The Two Things Your Business Actually Opens
The item list. The quantity field.
That is the job most small businesses hired Sortly to do. And Sortly does both.
It also does QR code generation and label printing, custom barcode scanning via the mobile app, activity history per item showing who moved what and when, multi-user team sync across locations, low-stock reporting, API access for integrations, and a folder hierarchy for organising items into categories. You pay for all of it. Most small businesses open two things.
- QR code generation and label printing
- Mobile barcode and QR scanning workflow
- Custom fields and folder hierarchy
- Activity log per item (who moved what, when)
- Multi-user team sync across locations
- Low-stock alerts and inventory reports
- API access for integrations
- Multi-location inventory tracking
- Item list with name, description, and quantity
- Location or storage area per item
- Current stock count
- A way to update quantities when something changes
Who Sortly Is Actually Built For
Sortly is a well-designed tool for businesses that manage physical items across multiple locations using barcode or QR scanning. Event companies tracking equipment between venues. Equipment rental operations checking gear in and out. IT asset managers logging devices by user. Small manufacturers moving stock between production areas.
For those businesses, the scanning workflow is the point. Every item gets a label. Every movement gets logged. The mobile app is central to how the work gets done.
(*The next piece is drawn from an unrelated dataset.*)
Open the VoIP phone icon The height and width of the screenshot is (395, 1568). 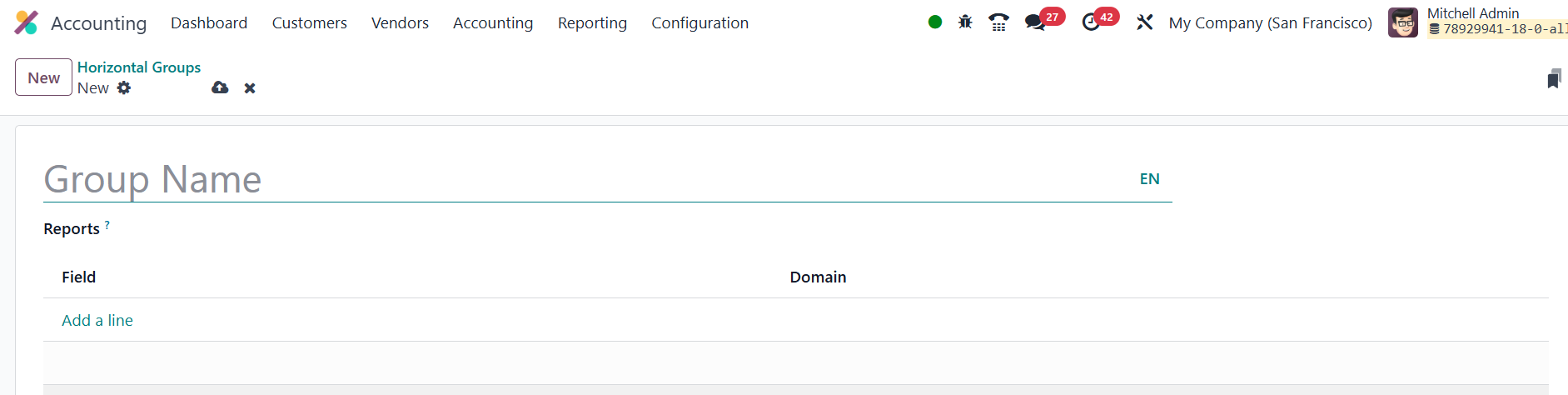point(998,22)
For a business that needs a digital list of what it has and where it is, that workflow is overhead. You are not printing labels. You are not scanning anything. You needed a list. The scanning platform came with it.
The Cost of a Scanning Workflow You Do Not Use
Sortly Advanced runs around A$60 to A$100 a month depending on the plan and number of users. That is the tier most growing small businesses end up on once the free or basic plan becomes too limited.
Picture a small business that has been on Sortly for three years. They use the item names, the quantities, and the location field. They have never printed a QR label. They have never opened the mobile scanning view. They paid A$2,700 to maintain a list that needed none of that.
What a Merebase inventory tracker Includes
A Merebase inventory tracker is built for the job your business actually has. You describe the items you track, the fields that matter (condition, category, supplier, whatever applies), the locations you use, and how quantities move. The app is built to do exactly that.
What a Merebase inventory tracker includes:
Item catalogue with name, description, and custom fields. Location or storage area per item. Current quantity tracking. Receive in and record usage out. Low-quantity threshold alerts. Search and filter. Data export. A$499 once. You bring your own hosting. A basic plan runs A$5 to A$20 a month.
There is no scanning workflow. No label printer integration. No mobile check-in queue. The app does the job. Nothing else clutters the screen.
Your Data Is Already in Sortly
This is the most common reason people stay. Their item list is in Sortly and the thought of moving it feels like more work than it is worth.
A CSV of your items, quantities, and locations can be imported as part of setup. The data comes with you. Your item names, descriptions, and stock counts carry across. Nothing has to be re-entered by hand.
Once the data is in your own app, it stays there. No platform can reprice access to it, change the plan structure under you, or restrict features until you upgrade.